For a detailed map of the election results, click here.
CHARLESTON, W.Va. -- Earl Ray Tomblin can remove "acting" from his title.
Withstanding a $3.4 million barrage of attack ads funded by a national Republican organization, the Logan County Democrat defeated Republican challenger Bill Maloney by a 50 percent to 47 percent margin in the gubernatorial special election Tuesday.
With all of the state's precincts reporting, Tomblin had 150,732 votes to Maloney's 142,889, according to The Associated Press.
During a victory speech at the Charleston Marriott shortly after 10 p.m. Tuesday, Tomblin told a packed house of supporters, "We may be open for business, but ladies and gentlemen, West Virginia is not for sale."
Tomblin -- who has been acting as governor by virtue of his position as Senate president since Nov. 15, when Joe Manchin stepped down to become a U.S. senator -- will now serve the remainder of Manchin's unexpired term. He told supporters Tuesday he hopes to win re-election to a full four-year term in 2012.
"I truly believe our state is poised for greatness, and I'm proud to have played a part in getting us to this point," Tomblin said, sharing the stage with wife, Joanne, and son, Brett.
"During the next 14 months and hopefully, the next five years, we have much to accomplish," he said, interrupted by loud cheers from the crowd.
The race featured three other candidates on the ballot, most notably the Mountain Party's Bob Henry Baber. Combined, they accounted for 10,003 votes, led by Baber's 6,119 votes.
In his concession speech Tuesday night in Morgantown, Maloney said his campaign faced difficult odds. "All along the way, the insiders lined up against us," he said.

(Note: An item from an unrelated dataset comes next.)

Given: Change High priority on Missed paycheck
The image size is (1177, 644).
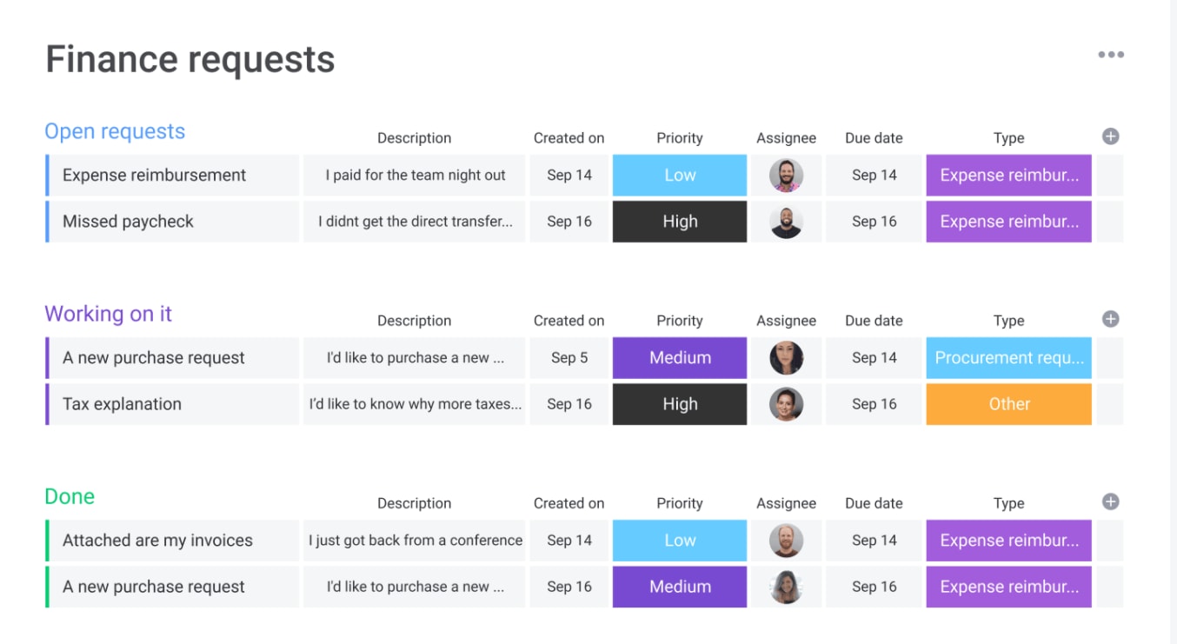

"Although the race didn't work out as we had hoped, we're proud of all we accomplished," Maloney said. "The people made their choice and I respect the decision."
State GOP Chairman Mike Stuart said Tuesday's narrow loss proves the Republican Party can make significant gains in upcoming 2012 elections in West Virginia.
He said Maloney had made a good showing, having started the campaign with little name recognition. He was known by 3 percent of voters statewide just months ago, Stuart said.
"For a 36-year incumbent [Tomblin] to be winning by such a narrow margin, it's not exactly a sweeping endorsement for the status quo," Stuart said. "This is a new Republican Party, and this shows we have a two-party system in West Virginia."